─── MATERIAL SHOWN

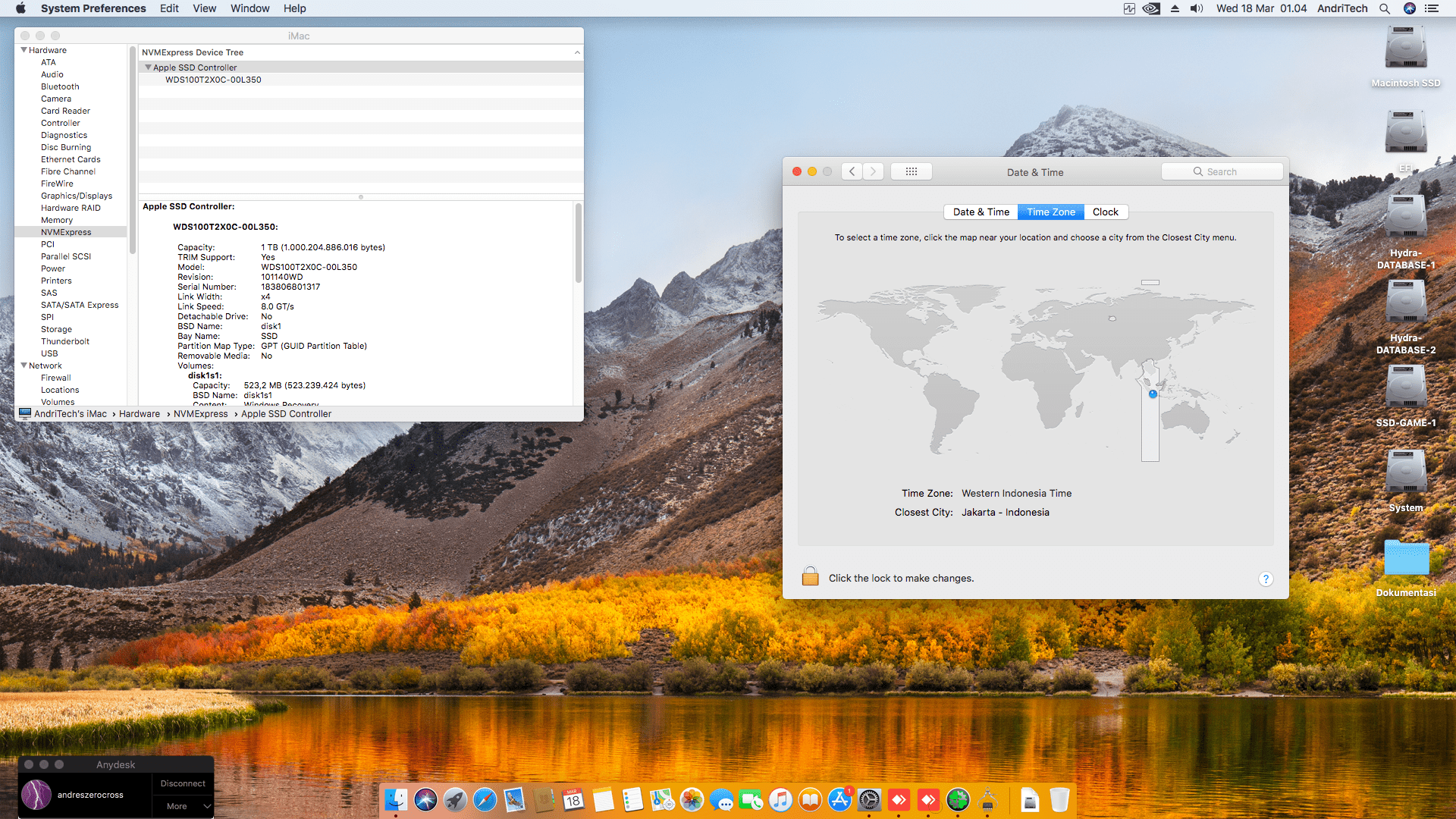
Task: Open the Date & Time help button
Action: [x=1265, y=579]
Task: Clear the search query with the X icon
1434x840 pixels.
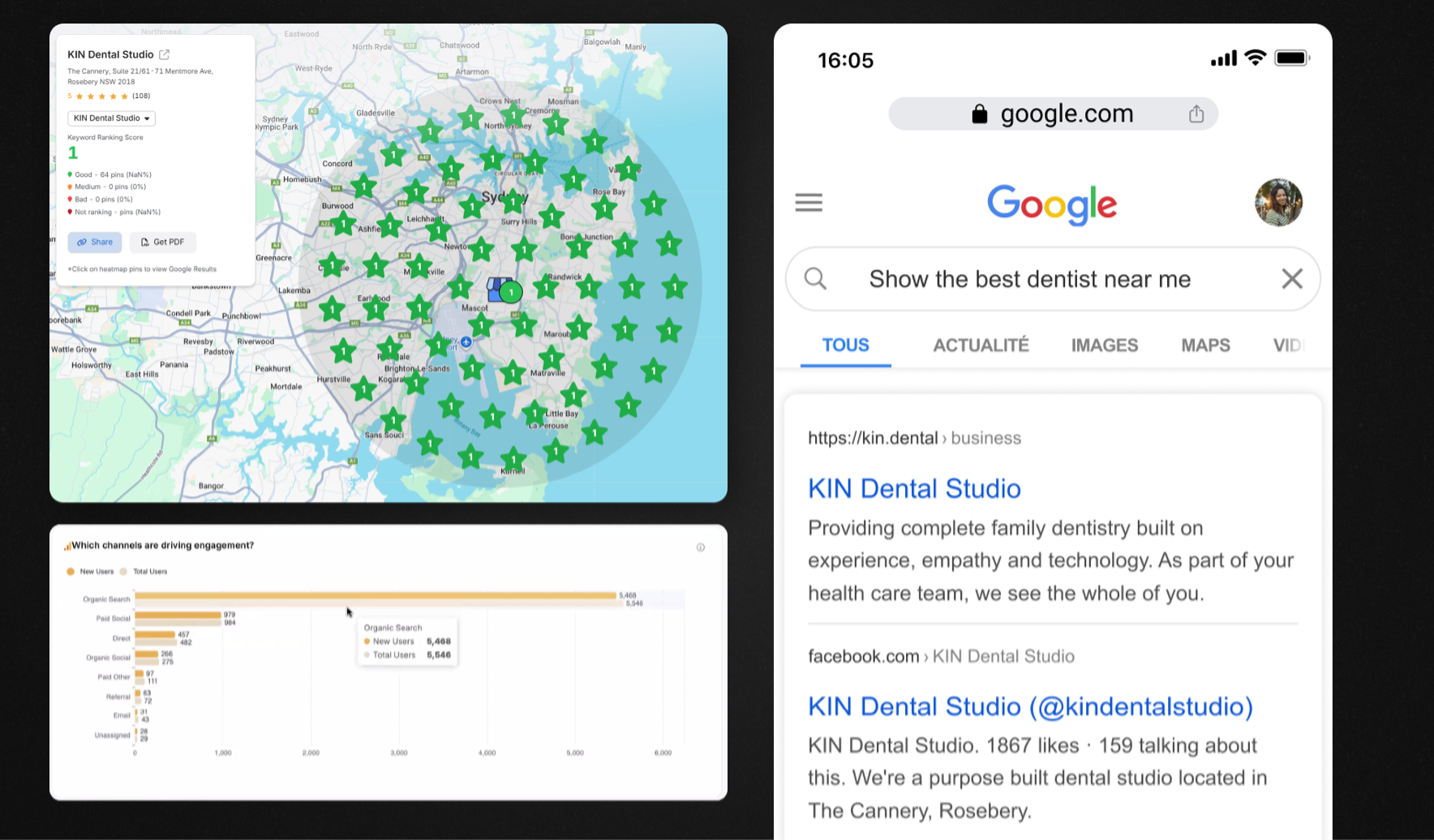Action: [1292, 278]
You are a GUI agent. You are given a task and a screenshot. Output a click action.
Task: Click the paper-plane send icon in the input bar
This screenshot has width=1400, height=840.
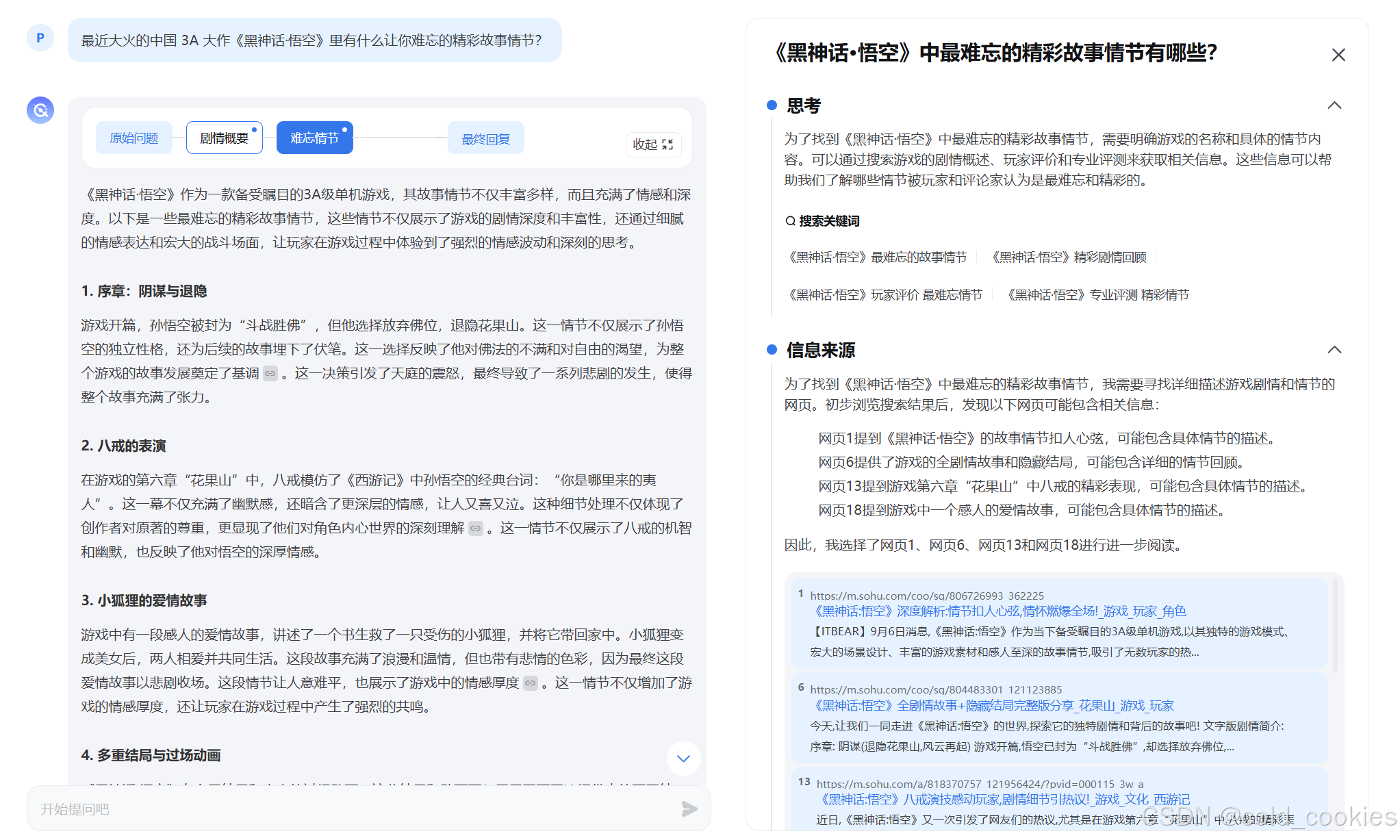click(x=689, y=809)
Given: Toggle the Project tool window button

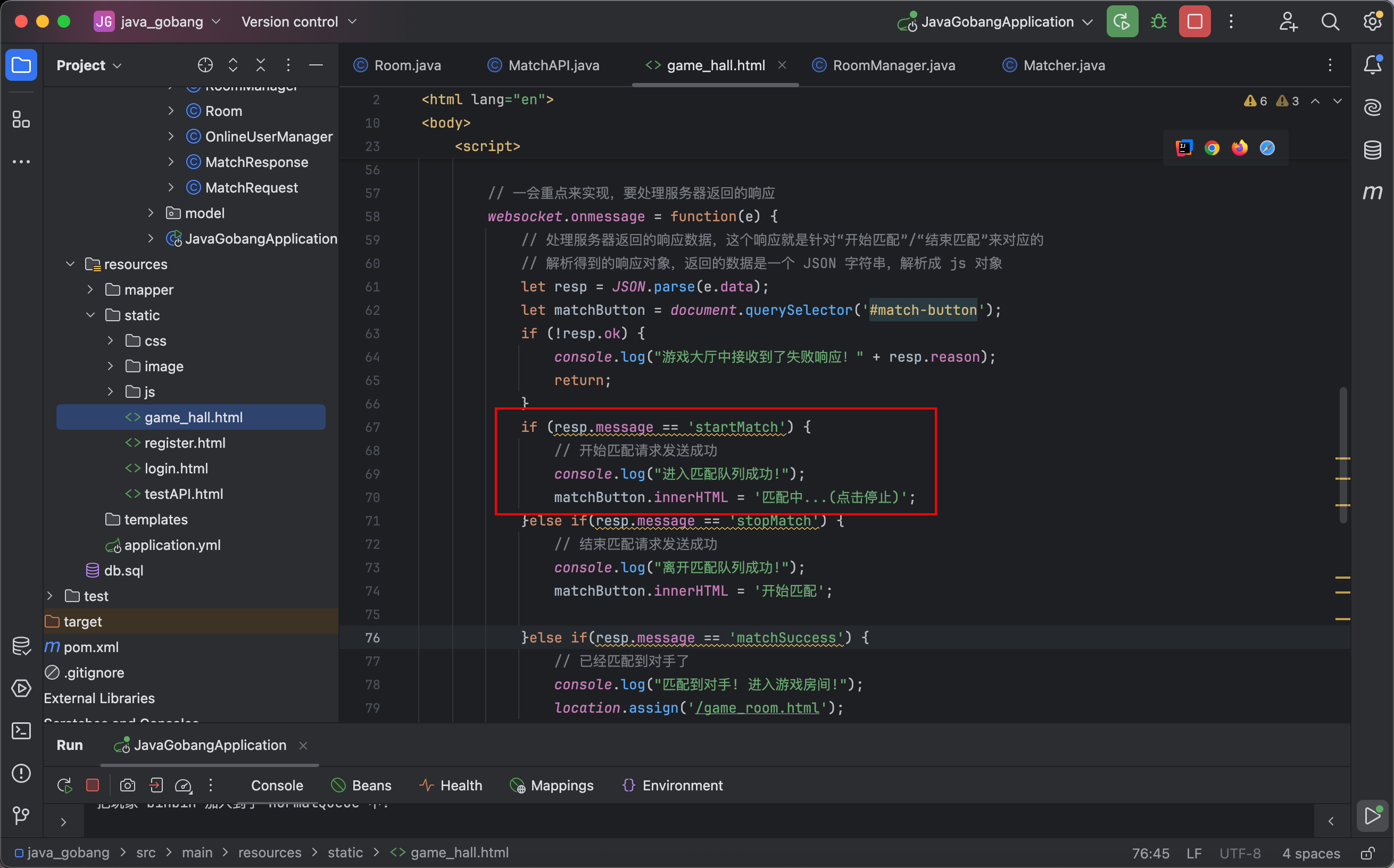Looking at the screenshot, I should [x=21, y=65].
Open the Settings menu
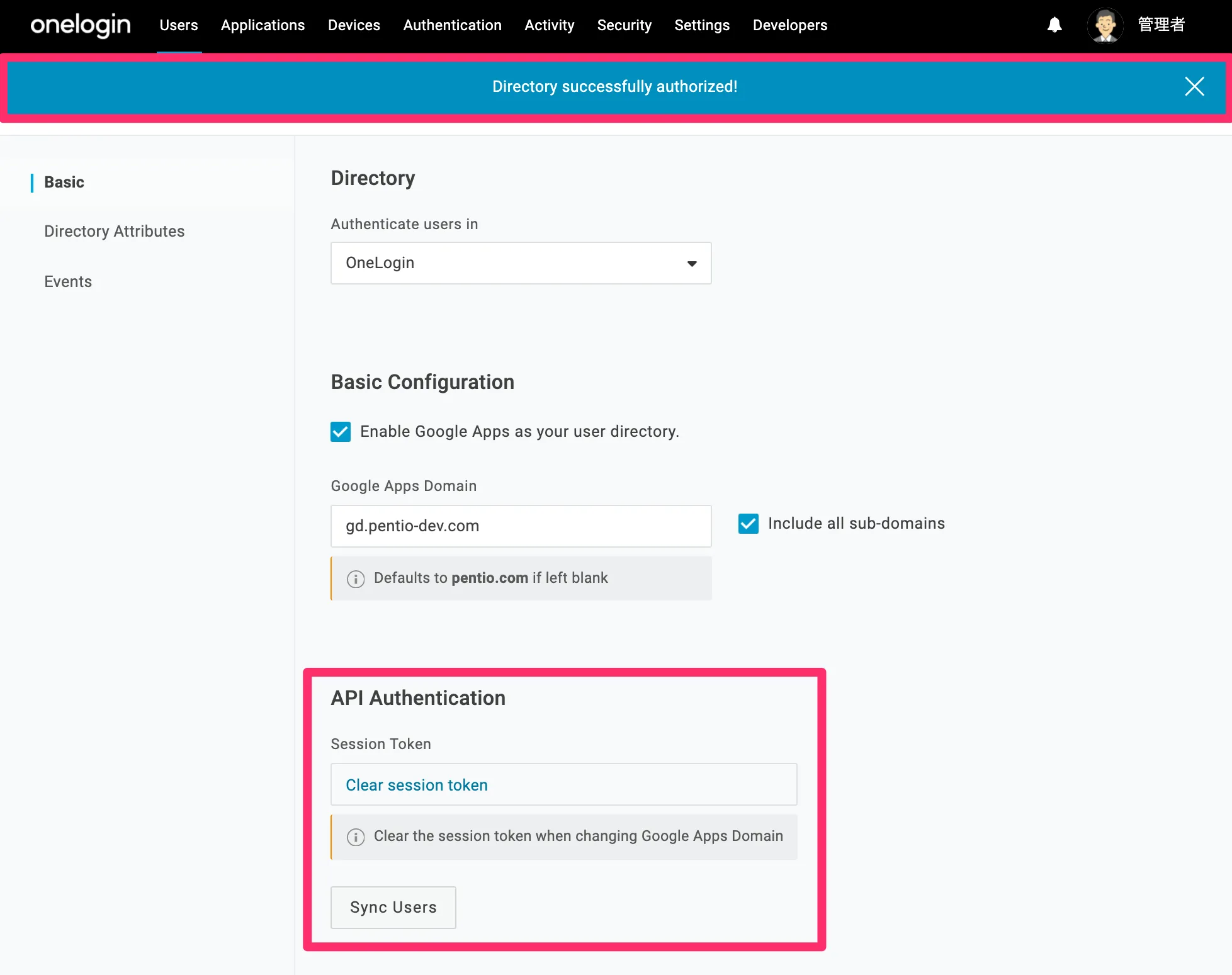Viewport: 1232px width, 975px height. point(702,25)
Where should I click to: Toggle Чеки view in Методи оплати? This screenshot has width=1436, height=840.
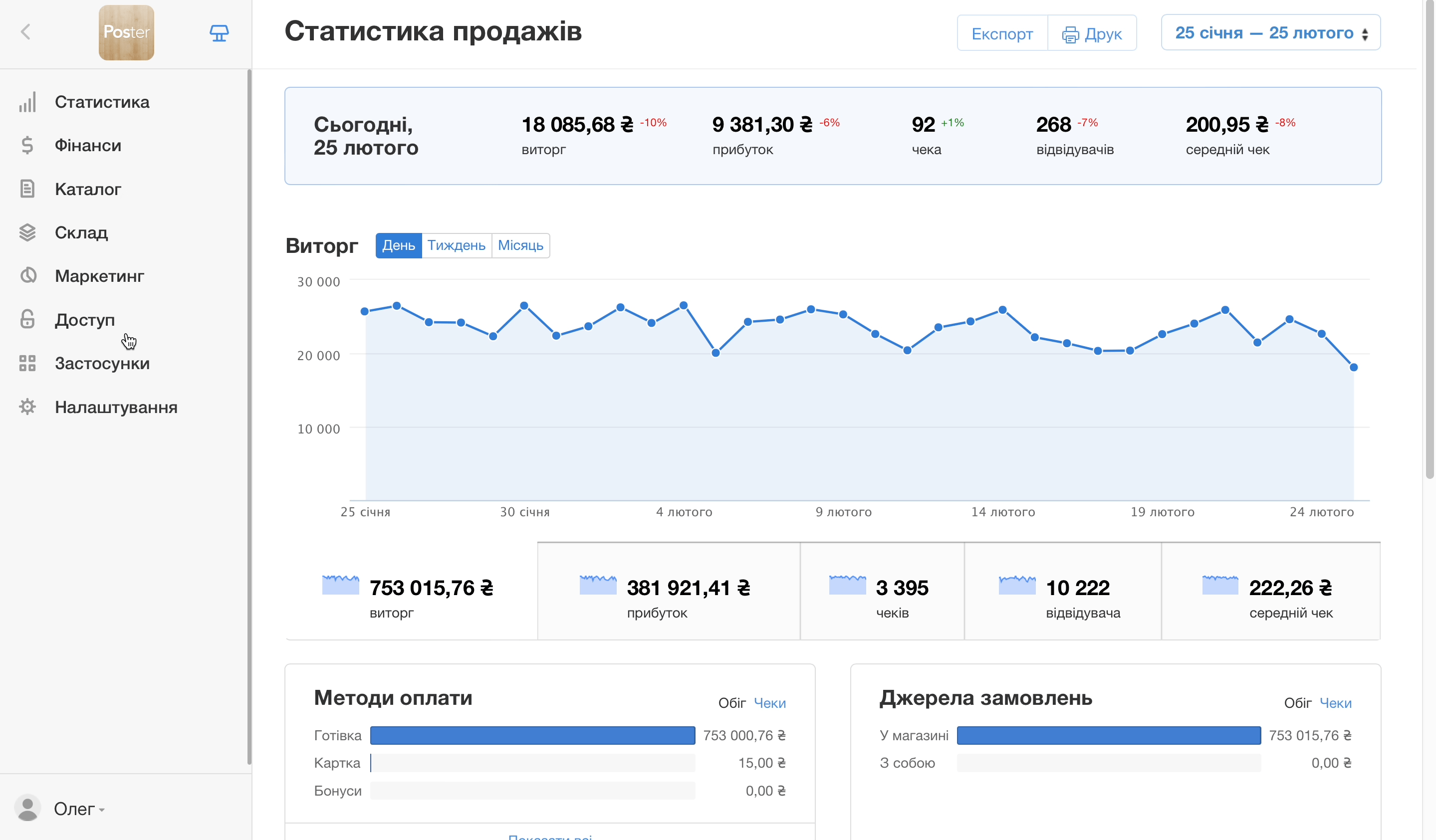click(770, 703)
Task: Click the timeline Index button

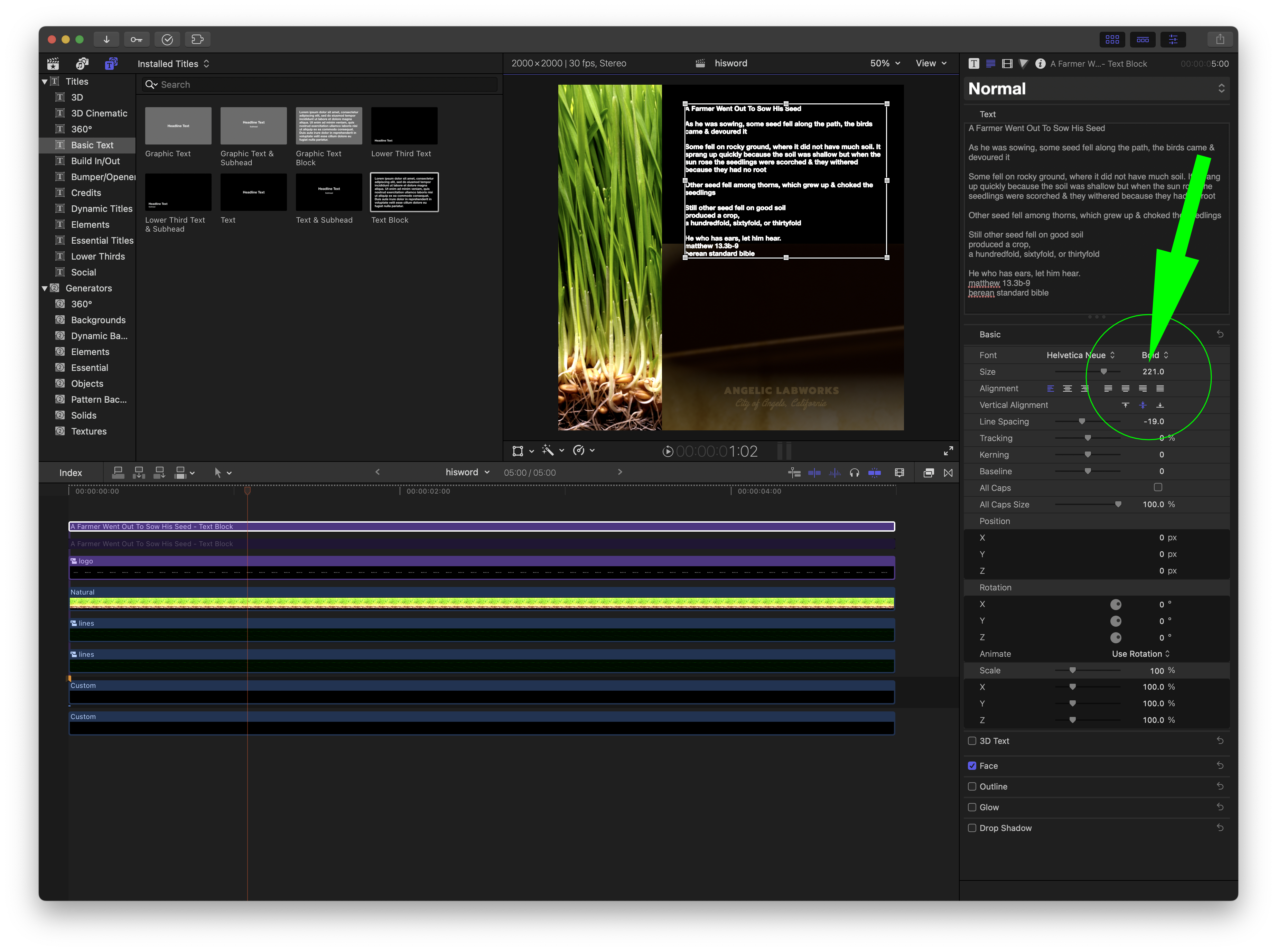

──────

• **PROBLEM TO SOLVE**:
Give again, word for word, each line from the one holding "This screenshot has width=1400, height=840." through the end of the entries, and leave out any picture.

• **EXPECTED ANSWER**:
This screenshot has width=1400, height=840.
click(x=689, y=809)
Given: Toggle the Project tool window button

Looking at the screenshot, I should [x=21, y=65].
Open the Settings menu
Viewport: 1232px width, 975px height. point(702,25)
Where should I click to: Toggle Чеки view in Методи оплати? This screenshot has width=1436, height=840.
click(770, 703)
Task: Click the timeline Index button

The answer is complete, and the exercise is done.